Historique :
L'église est placée sous le vocable de Saint Didier et date du XIe. L’Abbesse de Saint-André-le-haut de Vienne est nommée à la cure jusqu’au XVIIe. Le droit de collation passe, ensuite, au chapitre de Bourg-en-Bresse. L’histoire de l’édifice est facile à connaitre en raison des nombreuses visites pastorales dont il fait l’objet en 1656 et au XVIIIe, grâce aussi aux archives du XIXe.
Il n’est pas inutile d’insister sur sa grande importance pour les gens du Moyen-âge : lieu de culte bien évidemment, mais aussi seul lieu de rencontre abrité pour la communauté villageoise de l’époque.
Lors de sa visite du 12 septembre 1656, l’archevêque de Lyon note quelques insuffisances : « Le grand autel n’a aucune marque de consécration et il n’y a point d’autelet.
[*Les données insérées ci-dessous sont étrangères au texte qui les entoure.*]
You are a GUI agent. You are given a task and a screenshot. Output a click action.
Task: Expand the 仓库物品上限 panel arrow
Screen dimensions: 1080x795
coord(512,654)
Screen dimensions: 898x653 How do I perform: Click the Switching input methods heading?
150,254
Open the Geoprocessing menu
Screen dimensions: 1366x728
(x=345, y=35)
Les saints fonds ne sont pas mal si ce n’est qu’il n’y a point de piscine.... Contre la muraille qui soutient l’arcade du cœur, il y a de chaque costé un autel ; l’un du costé de l’évangile est à M. Rivet de St-Jean-des-Adventures ( Saint-Jean-sur-Veyle) dédié à St Jean-Baptiste....et l’autre est dédié à Notre-Dame de Pitié, sans fondation....Depuis peu, le clocher et le chœur ont été réparés ; néanmoins le pavé du chœur est gasté en plusieurs lieux et le toit de la nef découvert en sorte qu’il pleut par plusieurs endroits et il est pareillement gasté ».
Au XIXe, l’église est jugée trop petite, la population dépassant les 1000 habitants. Elle est donc agrandie à partir d’un projet initial, établi en 1849, par M. ROCHE, architecte à Mâcon de la façon suivante : avec deux collatéraux formés à partir des chapelles prolongées et séparés dans toute la longueur de la nef par quatre arcades remplaçant les anciens murs, une voûte d’arêtes en briques et plâtre pour remplacer le plafond de la nef, des contreforts extérieurs et enfin, une sacristie agrandie par un prolongement à l’est d’un peu plus de deux mètres.
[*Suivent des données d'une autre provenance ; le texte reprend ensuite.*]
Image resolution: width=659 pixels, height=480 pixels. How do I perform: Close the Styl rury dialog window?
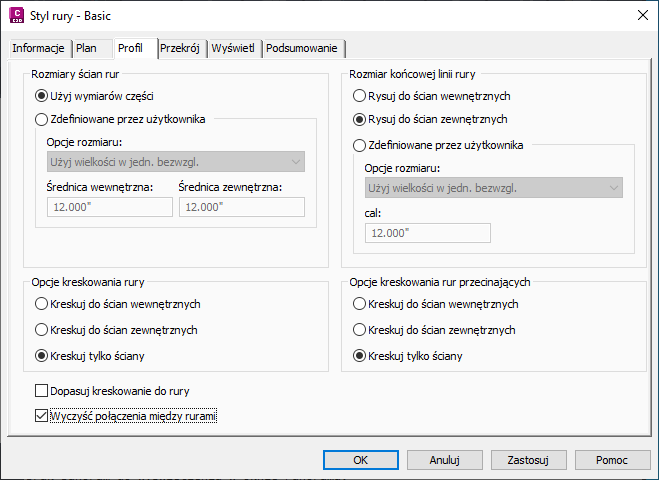641,15
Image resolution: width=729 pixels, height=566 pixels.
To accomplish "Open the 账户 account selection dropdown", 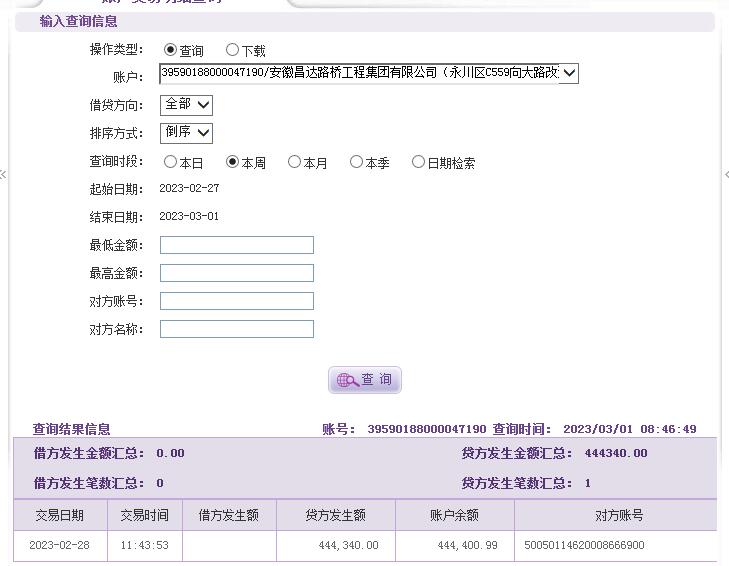I will 368,73.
De l’ancienne église, il ne reste que l’abside, le chœur, une partie de la sacristie et les deux chapelles.
Les travaux sont adjugés le 20 avril 1850 à M. Claude RAPHANEL et le décompte des travaux effectués, en date du 10 mars 1853, fait apparaitre un montant de 10561,77 F. La majeure partie de la dépense est financée par le Conseil de Fabrique (conseil paroissial de l’époque), la commune n’ayant versé qu’une faible participation. Dans ce conseil de Fabrique, il y a le desservant de la paroisse qui est, en fait, le financier de l’opération. « M. JOUVENT, curé de la commune, se charge de l’agrandissement de l’église moyennant une rente annuelle de cent francs payée par la Fabrique pendant sa vie durant... » note-t-on dans les délibérations du conseil municipal du 5 août 1849.
Une statue de la Vierge, en pierre blanche, couronne la façade de l’église, suite à la mission de 1855.
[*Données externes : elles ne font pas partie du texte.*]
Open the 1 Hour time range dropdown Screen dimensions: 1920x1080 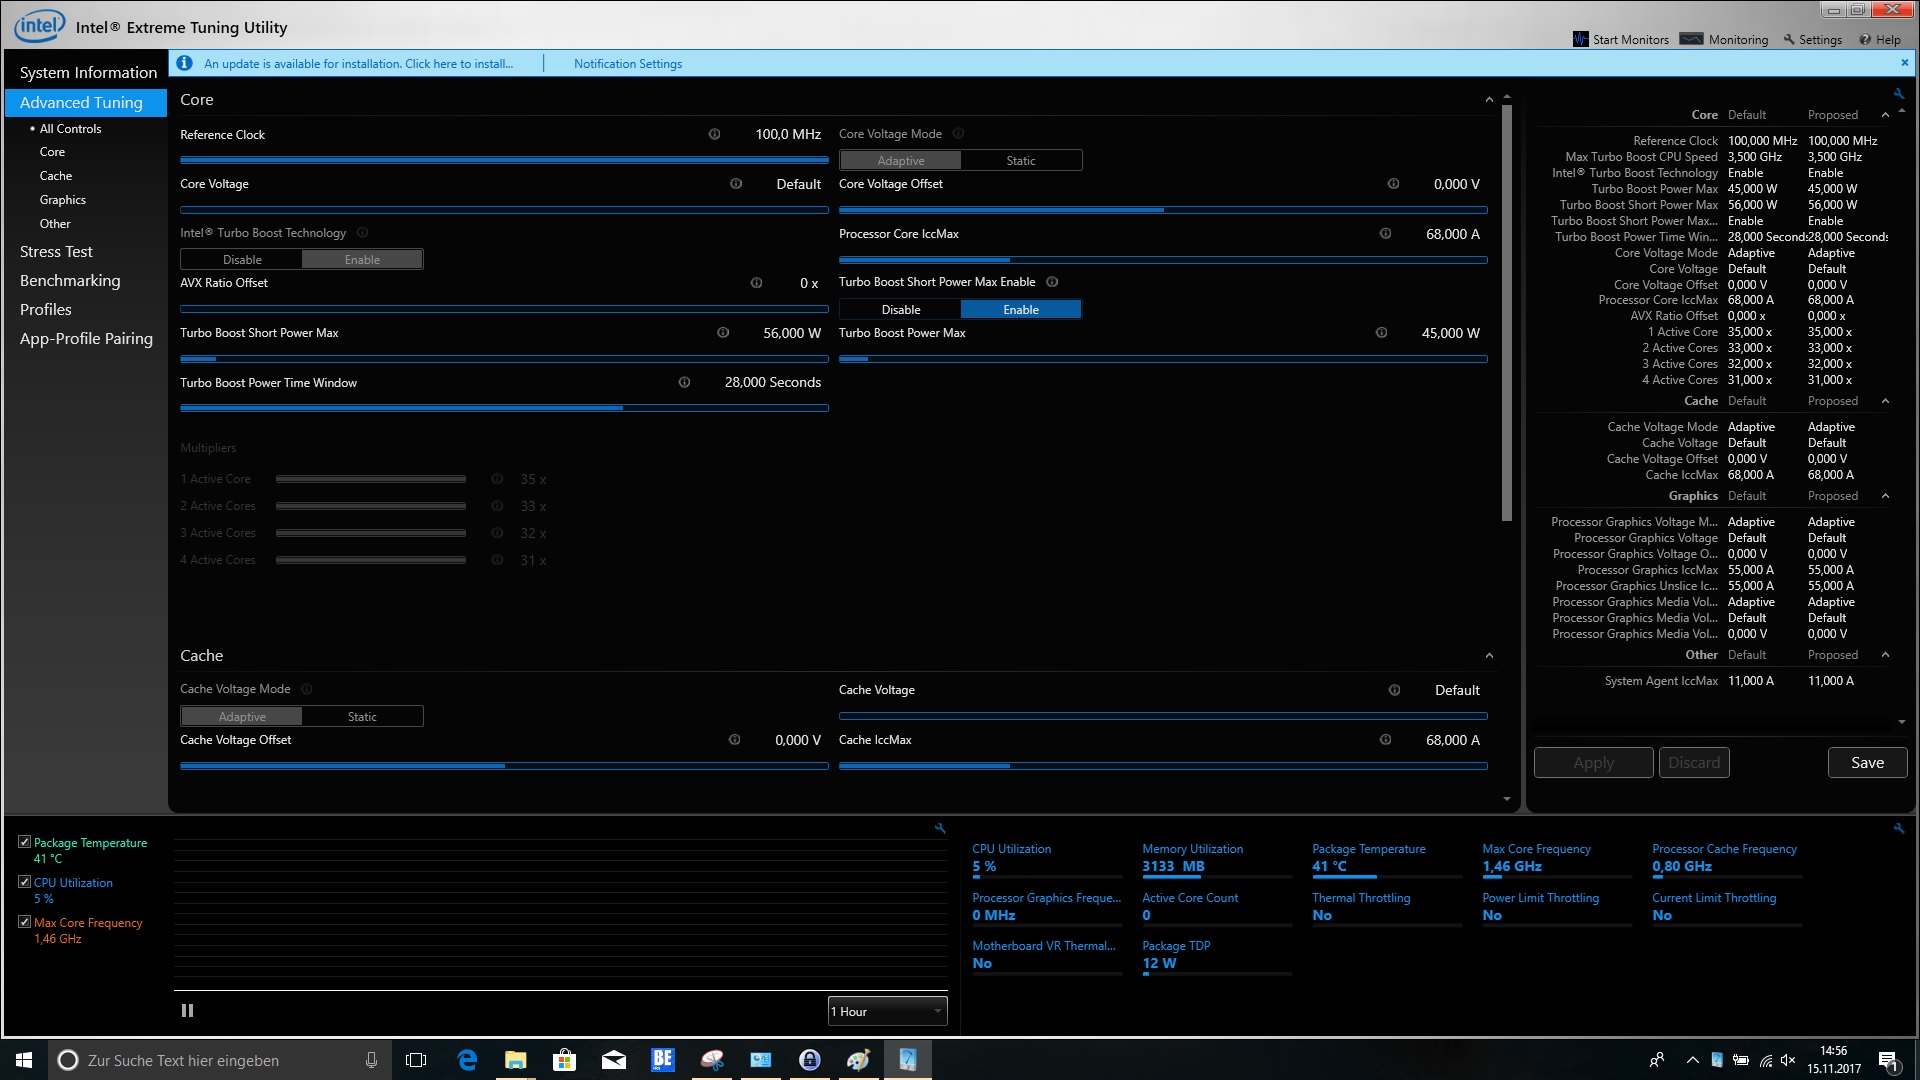[887, 1011]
AU XX et XXIe, d’autres travaux suivent :
En 1927-1928, le modeste clocher est enlevé et l’actuel est construit plus haut et plus élancé que l’ancien. Le beffroi en place est remarquable par son architecture de poutres et poulies en chêne.
Le beffroi de l’église soutient quatre cloches :
- Cloche 1 fondue en 1807 diamètre 970 mm poids 953 kg
- Cloche 2 fondue en 1890 diamètre 845 mm poids 350 kg
- Cloche 3 fondue en 1890 diamètre 670 mm poids 175 kg
- Cloche 4 fondue en 1890 diamètre 505 mm poids 75 kg
En 1967 a lieu l’électrification des cloches.
En 1978, la très belle abside qui présente des risques d’effondrement, est consolidée par la mise en place de deux chainages en béton, de la consolidation des fondations coté route, de la réfection de la toiture en lauzes et du rejointement des fissures. Le montant des opérations s’élève à environ 200 000 F, la commune bénéficiant d’une subvention de 30% du Conseil Général.
En 1985, sur sa voûte en cul-de-four, les fresques du XIVe, masquées par des enduits successifs, sont restaurées. Ces peintures murales classées sont devenues apparentes grâce au travail effectué par M. ANGELESCU.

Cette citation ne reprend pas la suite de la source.